> **Problem to work on**
Retyping each entry exactly is the whole task.

[Collected data]
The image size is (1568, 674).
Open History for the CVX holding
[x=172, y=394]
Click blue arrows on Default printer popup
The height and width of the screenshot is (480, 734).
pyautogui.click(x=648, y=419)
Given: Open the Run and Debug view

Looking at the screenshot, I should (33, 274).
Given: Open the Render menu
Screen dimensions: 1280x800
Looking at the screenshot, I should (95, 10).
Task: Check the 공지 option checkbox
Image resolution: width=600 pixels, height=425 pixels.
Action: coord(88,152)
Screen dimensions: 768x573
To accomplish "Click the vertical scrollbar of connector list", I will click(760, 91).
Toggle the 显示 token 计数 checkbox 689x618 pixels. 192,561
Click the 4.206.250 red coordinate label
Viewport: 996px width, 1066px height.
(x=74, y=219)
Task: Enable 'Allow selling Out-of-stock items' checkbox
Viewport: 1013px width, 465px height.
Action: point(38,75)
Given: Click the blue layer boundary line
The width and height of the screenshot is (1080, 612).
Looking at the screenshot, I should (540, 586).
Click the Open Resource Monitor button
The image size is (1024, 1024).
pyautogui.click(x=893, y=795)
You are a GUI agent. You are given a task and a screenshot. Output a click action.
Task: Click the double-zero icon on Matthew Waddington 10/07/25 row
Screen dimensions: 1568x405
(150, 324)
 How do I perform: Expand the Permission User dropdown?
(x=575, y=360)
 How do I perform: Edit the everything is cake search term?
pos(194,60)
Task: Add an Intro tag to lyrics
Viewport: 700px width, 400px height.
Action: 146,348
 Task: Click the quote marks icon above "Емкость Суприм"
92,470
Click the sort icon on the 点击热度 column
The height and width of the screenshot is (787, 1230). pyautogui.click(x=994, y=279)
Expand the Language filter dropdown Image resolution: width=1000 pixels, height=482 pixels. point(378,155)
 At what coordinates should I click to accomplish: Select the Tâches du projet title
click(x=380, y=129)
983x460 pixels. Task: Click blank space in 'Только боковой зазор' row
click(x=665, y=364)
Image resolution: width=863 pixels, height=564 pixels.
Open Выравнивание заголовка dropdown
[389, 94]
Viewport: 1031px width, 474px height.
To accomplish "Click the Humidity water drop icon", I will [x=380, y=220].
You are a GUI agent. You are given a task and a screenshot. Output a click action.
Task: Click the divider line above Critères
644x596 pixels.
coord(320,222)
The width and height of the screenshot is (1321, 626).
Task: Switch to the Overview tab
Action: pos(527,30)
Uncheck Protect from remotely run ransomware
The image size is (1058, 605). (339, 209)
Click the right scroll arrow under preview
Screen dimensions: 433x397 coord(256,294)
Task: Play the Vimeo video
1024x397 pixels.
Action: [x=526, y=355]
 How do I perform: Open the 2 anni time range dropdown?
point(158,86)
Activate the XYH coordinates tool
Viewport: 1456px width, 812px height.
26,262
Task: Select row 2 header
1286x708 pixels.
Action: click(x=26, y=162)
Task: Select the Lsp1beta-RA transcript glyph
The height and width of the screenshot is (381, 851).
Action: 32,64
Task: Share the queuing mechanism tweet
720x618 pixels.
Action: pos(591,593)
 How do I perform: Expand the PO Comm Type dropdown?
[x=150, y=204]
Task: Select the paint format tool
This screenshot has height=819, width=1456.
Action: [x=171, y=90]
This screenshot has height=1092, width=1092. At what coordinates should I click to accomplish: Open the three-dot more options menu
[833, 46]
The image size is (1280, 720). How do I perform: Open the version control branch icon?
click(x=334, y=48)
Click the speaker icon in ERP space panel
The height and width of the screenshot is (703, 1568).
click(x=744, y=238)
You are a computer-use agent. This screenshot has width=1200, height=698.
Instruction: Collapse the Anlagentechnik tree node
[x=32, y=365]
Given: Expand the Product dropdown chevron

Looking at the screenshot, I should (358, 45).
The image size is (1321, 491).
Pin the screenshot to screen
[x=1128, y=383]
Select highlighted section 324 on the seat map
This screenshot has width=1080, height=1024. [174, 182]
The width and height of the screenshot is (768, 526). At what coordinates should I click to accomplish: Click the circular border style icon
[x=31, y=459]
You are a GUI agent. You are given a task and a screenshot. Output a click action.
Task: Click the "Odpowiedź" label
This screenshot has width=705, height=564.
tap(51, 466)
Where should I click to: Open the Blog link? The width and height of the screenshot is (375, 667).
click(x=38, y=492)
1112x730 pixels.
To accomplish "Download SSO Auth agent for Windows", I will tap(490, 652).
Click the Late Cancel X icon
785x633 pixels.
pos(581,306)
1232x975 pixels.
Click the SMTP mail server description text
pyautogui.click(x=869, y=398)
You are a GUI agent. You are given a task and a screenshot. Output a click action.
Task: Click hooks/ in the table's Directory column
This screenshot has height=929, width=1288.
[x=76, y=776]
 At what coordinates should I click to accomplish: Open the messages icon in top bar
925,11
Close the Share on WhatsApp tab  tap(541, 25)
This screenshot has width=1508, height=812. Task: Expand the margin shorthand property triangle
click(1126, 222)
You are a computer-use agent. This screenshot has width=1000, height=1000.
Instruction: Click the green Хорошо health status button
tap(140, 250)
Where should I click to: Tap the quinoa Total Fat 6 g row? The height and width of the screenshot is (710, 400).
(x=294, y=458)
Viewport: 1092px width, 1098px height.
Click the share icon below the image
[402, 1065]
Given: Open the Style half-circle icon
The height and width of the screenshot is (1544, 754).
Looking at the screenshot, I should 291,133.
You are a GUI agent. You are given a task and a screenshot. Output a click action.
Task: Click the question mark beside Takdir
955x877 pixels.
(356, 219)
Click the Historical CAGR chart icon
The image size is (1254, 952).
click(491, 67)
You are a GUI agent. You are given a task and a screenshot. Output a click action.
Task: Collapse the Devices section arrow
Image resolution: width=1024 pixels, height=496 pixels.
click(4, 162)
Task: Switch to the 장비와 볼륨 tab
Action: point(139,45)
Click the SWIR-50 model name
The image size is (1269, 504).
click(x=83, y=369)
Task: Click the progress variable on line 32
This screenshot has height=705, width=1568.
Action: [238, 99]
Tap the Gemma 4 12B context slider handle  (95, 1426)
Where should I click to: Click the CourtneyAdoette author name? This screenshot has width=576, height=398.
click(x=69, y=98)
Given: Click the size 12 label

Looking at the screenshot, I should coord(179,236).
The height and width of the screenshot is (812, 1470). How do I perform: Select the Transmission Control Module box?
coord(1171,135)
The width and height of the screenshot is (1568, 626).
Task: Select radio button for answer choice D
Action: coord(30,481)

> **Result**
The image size is (1568, 674).
Open History for the CVX holding
[x=172, y=394]
Click blue arrows on Default printer popup
The height and width of the screenshot is (480, 734).
pyautogui.click(x=648, y=419)
Given: Open the Run and Debug view

Looking at the screenshot, I should (33, 274).
Given: Open the Render menu
Screen dimensions: 1280x800
Looking at the screenshot, I should (95, 10).
Task: Check the 공지 option checkbox
Image resolution: width=600 pixels, height=425 pixels.
Action: coord(88,152)
Screen dimensions: 768x573
To accomplish "Click the vertical scrollbar of connector list", I will click(760, 91).
Toggle the 显示 token 计数 checkbox 689x618 pixels. 192,561
Click the 4.206.250 red coordinate label
Viewport: 996px width, 1066px height.
(x=74, y=219)
Task: Enable 'Allow selling Out-of-stock items' checkbox
Viewport: 1013px width, 465px height.
Action: point(38,75)
Given: Click the blue layer boundary line
The width and height of the screenshot is (1080, 612).
Looking at the screenshot, I should (540, 586).
Click the Open Resource Monitor button
The image size is (1024, 1024).
pyautogui.click(x=893, y=795)
You are a GUI agent. You are given a task and a screenshot. Output a click action.
Task: Click the double-zero icon on Matthew Waddington 10/07/25 row
Screen dimensions: 1568x405
(150, 324)
 How do I perform: Expand the Permission User dropdown?
(x=575, y=360)
 How do I perform: Edit the everything is cake search term?
pos(194,60)
Task: Add an Intro tag to lyrics
Viewport: 700px width, 400px height.
Action: 146,348
 Task: Click the quote marks icon above "Емкость Суприм"
92,470
Click the sort icon on the 点击热度 column
The height and width of the screenshot is (787, 1230). pyautogui.click(x=994, y=279)
Expand the Language filter dropdown Image resolution: width=1000 pixels, height=482 pixels. point(378,155)
 At what coordinates should I click to accomplish: Select the Tâches du projet title
click(x=380, y=129)
983x460 pixels. Task: Click blank space in 'Только боковой зазор' row
click(x=665, y=364)
Image resolution: width=863 pixels, height=564 pixels.
Open Выравнивание заголовка dropdown
[389, 94]
Viewport: 1031px width, 474px height.
To accomplish "Click the Humidity water drop icon", I will [x=380, y=220].
You are a GUI agent. You are given a task and a screenshot. Output a click action.
Task: Click the divider line above Critères
644x596 pixels.
coord(320,222)
The width and height of the screenshot is (1321, 626).
Task: Switch to the Overview tab
Action: pos(527,30)
Uncheck Protect from remotely run ransomware
The image size is (1058, 605). (339, 209)
Click the right scroll arrow under preview
Screen dimensions: 433x397 coord(256,294)
Task: Play the Vimeo video
1024x397 pixels.
Action: [x=526, y=355]
 How do I perform: Open the 2 anni time range dropdown?
point(158,86)
Activate the XYH coordinates tool
Viewport: 1456px width, 812px height.
26,262
Task: Select row 2 header
1286x708 pixels.
Action: click(x=26, y=162)
Task: Select the Lsp1beta-RA transcript glyph
The height and width of the screenshot is (381, 851).
Action: 32,64
Task: Share the queuing mechanism tweet
720x618 pixels.
Action: pos(591,593)
 How do I perform: Expand the PO Comm Type dropdown?
[x=150, y=204]
Task: Select the paint format tool
This screenshot has height=819, width=1456.
Action: [x=171, y=90]
This screenshot has height=1092, width=1092. At what coordinates should I click to accomplish: Open the three-dot more options menu
[833, 46]
The image size is (1280, 720). How do I perform: Open the version control branch icon?
click(x=334, y=48)
Click the speaker icon in ERP space panel
The height and width of the screenshot is (703, 1568).
click(x=744, y=238)
You are a computer-use agent. This screenshot has width=1200, height=698.
Instruction: Collapse the Anlagentechnik tree node
[x=32, y=365]
Given: Expand the Product dropdown chevron

Looking at the screenshot, I should (358, 45).
The image size is (1321, 491).
Pin the screenshot to screen
[x=1128, y=383]
Select highlighted section 324 on the seat map
This screenshot has width=1080, height=1024. [174, 182]
The width and height of the screenshot is (768, 526). At what coordinates should I click to accomplish: Click the circular border style icon
[x=31, y=459]
You are a GUI agent. You are given a task and a screenshot. Output a click action.
Task: Click the "Odpowiedź" label
This screenshot has width=705, height=564.
tap(51, 466)
Where should I click to: Open the Blog link? The width and height of the screenshot is (375, 667).
click(x=38, y=492)
1112x730 pixels.
To accomplish "Download SSO Auth agent for Windows", I will tap(490, 652).
Click the Late Cancel X icon
785x633 pixels.
pos(581,306)
1232x975 pixels.
Click the SMTP mail server description text
pyautogui.click(x=869, y=398)
You are a GUI agent. You are given a task and a screenshot. Output a click action.
Task: Click hooks/ in the table's Directory column
This screenshot has height=929, width=1288.
[x=76, y=776]
 At what coordinates should I click to accomplish: Open the messages icon in top bar
925,11
Close the Share on WhatsApp tab  tap(541, 25)
This screenshot has width=1508, height=812. Task: Expand the margin shorthand property triangle
click(1126, 222)
You are a computer-use agent. This screenshot has width=1000, height=1000.
Instruction: Click the green Хорошо health status button
tap(140, 250)
Where should I click to: Tap the quinoa Total Fat 6 g row? The height and width of the screenshot is (710, 400).
(x=294, y=458)
Viewport: 1092px width, 1098px height.
Click the share icon below the image
[402, 1065]
Given: Open the Style half-circle icon
The height and width of the screenshot is (1544, 754).
Looking at the screenshot, I should 291,133.
You are a GUI agent. You are given a task and a screenshot. Output a click action.
Task: Click the question mark beside Takdir
955x877 pixels.
(356, 219)
Click the Historical CAGR chart icon
The image size is (1254, 952).
click(491, 67)
You are a GUI agent. You are given a task and a screenshot. Output a click action.
Task: Collapse the Devices section arrow
Image resolution: width=1024 pixels, height=496 pixels.
click(4, 162)
Task: Switch to the 장비와 볼륨 tab
Action: point(139,45)
Click the SWIR-50 model name
The image size is (1269, 504).
click(x=83, y=369)
Task: Click the progress variable on line 32
This screenshot has height=705, width=1568.
Action: [238, 99]
Tap the Gemma 4 12B context slider handle  (95, 1426)
Where should I click to: Click the CourtneyAdoette author name? This screenshot has width=576, height=398.
click(x=69, y=98)
Given: Click the size 12 label

Looking at the screenshot, I should coord(179,236).
The height and width of the screenshot is (812, 1470). How do I perform: Select the Transmission Control Module box?
coord(1171,135)
The width and height of the screenshot is (1568, 626).
Task: Select radio button for answer choice D
Action: coord(30,481)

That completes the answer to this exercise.